Q: Why does the bottleneck effect reduce genetic diversity? A: A severe population reduction randomly eliminates alleles, often disproportionately rare ones. Trap/Clarification: Post-bottleneck recovery does not restore lost alleles—diversity remains low.

HOW (process/application)

Q: How do you calculate allele frequency changes due to drift? A: Use the formula: p’ = p ± ?(p(1-p)/2N), where p = initial frequency, N = population size. Trap/Clarification: Drift’s impact scales with 1/2N—smaller N = larger fluctuations.

Q: How does selection alter allele frequencies? A: Alleles conferring higher fitness increase in frequency via differential survival/reproduction. Trap/Clarification: Selection acts on phenotypes, not directly on alleles (e.g., dominance can mask recessive alleles).

CAN (conditions/possibilities)

Q: Can genetic drift lead to adaptation? A: No—drift is random and can fix neutral or harmful alleles independent of fitness. Trap/Clarification: Drift may appear adaptive if a neutral allele hitchhikes with a beneficial one.

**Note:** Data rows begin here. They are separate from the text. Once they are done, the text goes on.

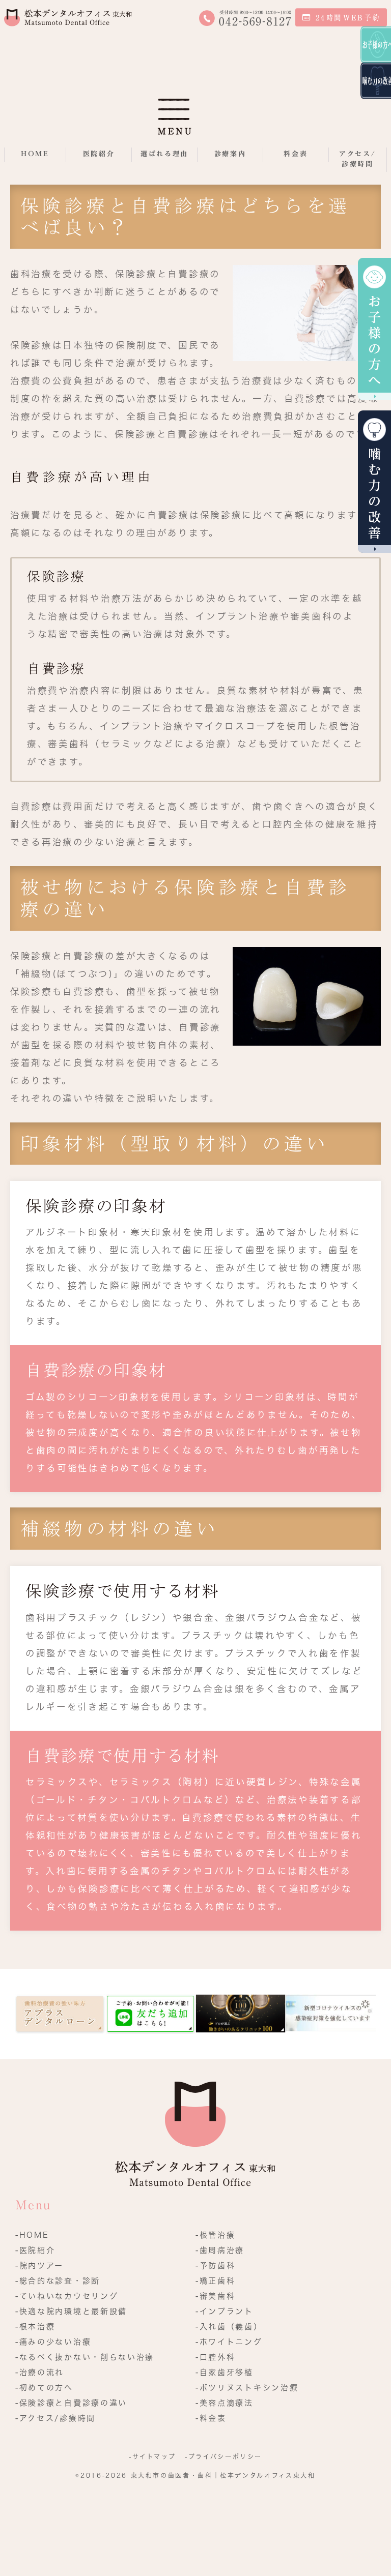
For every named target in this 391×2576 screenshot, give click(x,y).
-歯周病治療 (220, 2250)
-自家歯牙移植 (225, 2372)
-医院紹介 (35, 2250)
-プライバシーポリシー (223, 2456)
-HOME (32, 2235)
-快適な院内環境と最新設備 (71, 2311)
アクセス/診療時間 (357, 159)
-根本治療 (35, 2326)
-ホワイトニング (229, 2342)
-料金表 (211, 2418)
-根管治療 (216, 2235)
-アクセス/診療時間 (55, 2418)
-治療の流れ (39, 2372)
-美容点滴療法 (225, 2403)
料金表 (296, 154)
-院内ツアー (39, 2265)
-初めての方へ (44, 2387)
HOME (35, 154)
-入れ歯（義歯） (229, 2326)
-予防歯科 (216, 2265)
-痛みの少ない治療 (53, 2342)
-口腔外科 (216, 2357)
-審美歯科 (216, 2296)
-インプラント (225, 2311)
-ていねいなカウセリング (66, 2296)
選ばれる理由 (164, 154)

Q: Under what conditions does gene flow prevent speciation? A: When migration rates are high enough to homogenize allele frequencies between populations. Trap/Clarification: Gene flow can promote speciation if hybrids have reduced fitness (reinforcement).

Quick Facts & Traps

• Fact: Mutations are the only source of new alleles—all other mechanisms shuffle existing variation.
• Trap: "Drift only matters in tiny populations."-Reality: Drift is always present but dominates in small populations.
• Fact: Founder effect-bottleneck—founder events involve colonization, not population collapse.
• Trap: "Selection always increases fitness."-Reality: Selection can favor traits that are locally adaptive but harmful in other contexts (e.g., sickle-cell allele).
• Fact: Gene flow can be asymmetric (e.g., pollen vs. seed dispersal in plants).
• Trap: "Bottlenecks always reduce fitness."-Reality: They reduce genetic diversity, but fitness depends on which alleles are lost.

Rapid-Fire True/False

• Statement: Mutations occur in response to environmental pressures. Answer: FALSE Why the common mistake happens: Lamarckian misconception—mutations are random, not directed.

• Statement: A population with 100% heterozygotes (Aa) can experience genetic drift. Answer: TRUE Why the common mistake happens: Drift affects allele frequencies, not just genotype frequencies (e.g., A vs. a can still change).

• Statement: The founder effect always reduces genetic diversity. Answer: TRUE Why the common mistake happens: Some assume rare alleles might be overrepresented, but total diversity still decreases.